Filter out every line below that lacks "Atalho", and copy the rest.

(Beginning of ENTRIES SUPPLIED)

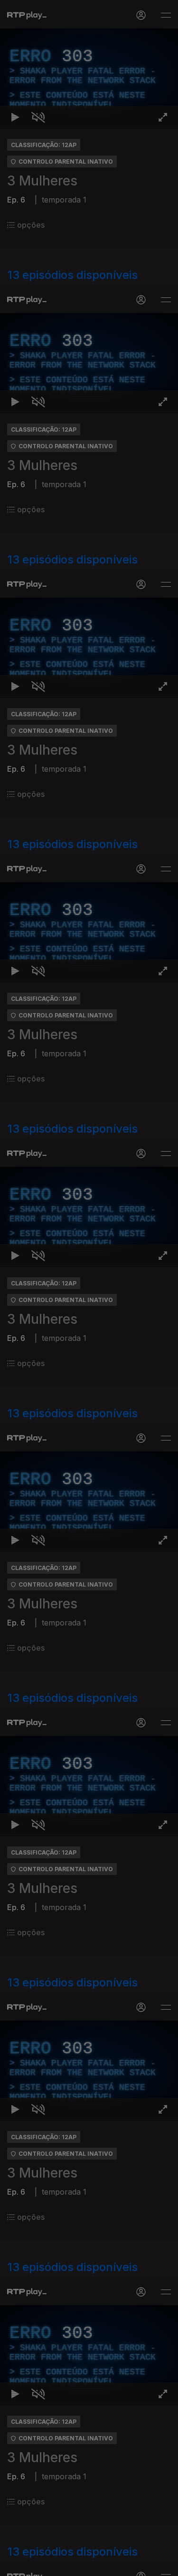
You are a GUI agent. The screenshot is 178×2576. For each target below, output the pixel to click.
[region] (89, 1288)
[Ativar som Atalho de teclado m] (38, 2564)
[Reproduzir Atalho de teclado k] (15, 2564)
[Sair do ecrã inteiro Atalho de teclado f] (162, 2564)
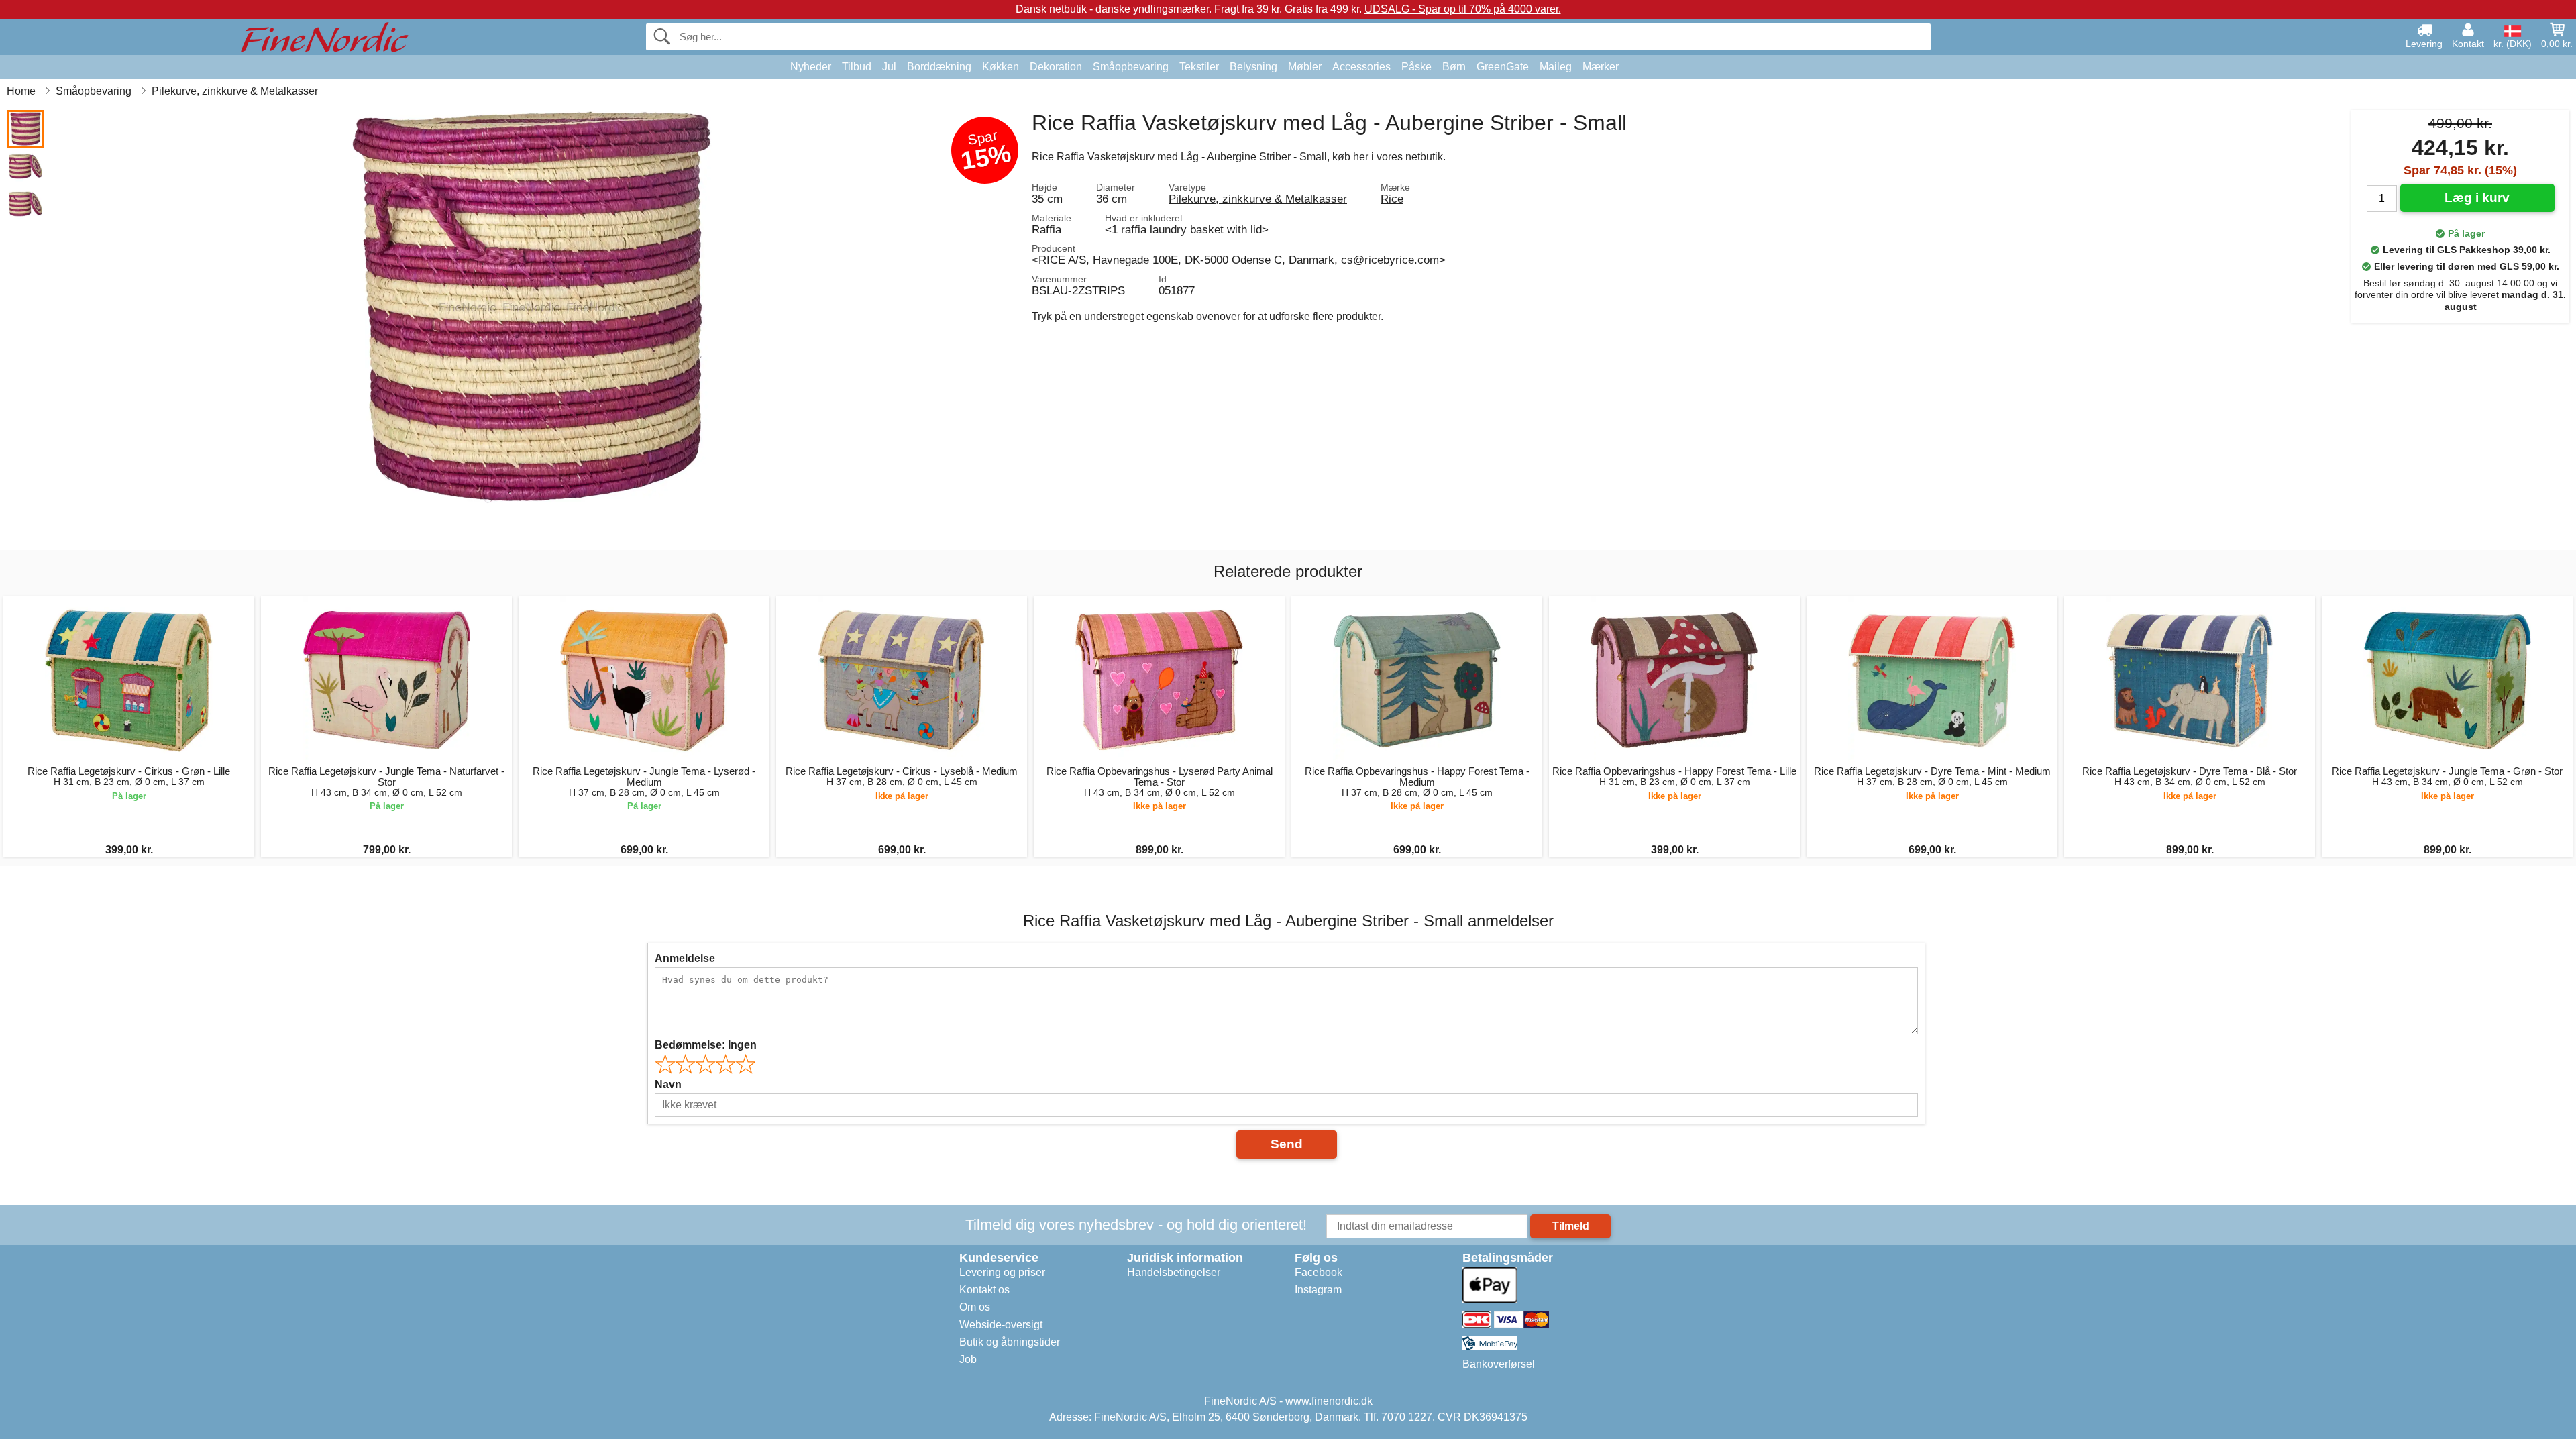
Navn (668, 1084)
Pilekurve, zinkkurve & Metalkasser (1258, 198)
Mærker (1600, 66)
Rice (1392, 198)
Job (968, 1359)
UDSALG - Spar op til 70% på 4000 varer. (1462, 9)
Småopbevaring (1131, 66)
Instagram (1318, 1289)
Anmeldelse (685, 958)
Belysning (1253, 66)
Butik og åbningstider (1009, 1342)
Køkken (1000, 66)
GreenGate (1503, 66)
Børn (1454, 66)
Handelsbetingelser (1173, 1272)
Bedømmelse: (706, 1045)
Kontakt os (984, 1289)
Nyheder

(End of ENTRIES SUPPLIED)

**OUTPUT OF THE EXERCISE**
[Ativar som Atalho de teclado m] (38, 2564)
[Reproduzir Atalho de teclado k] (15, 2564)
[Sair do ecrã inteiro Atalho de teclado f] (162, 2564)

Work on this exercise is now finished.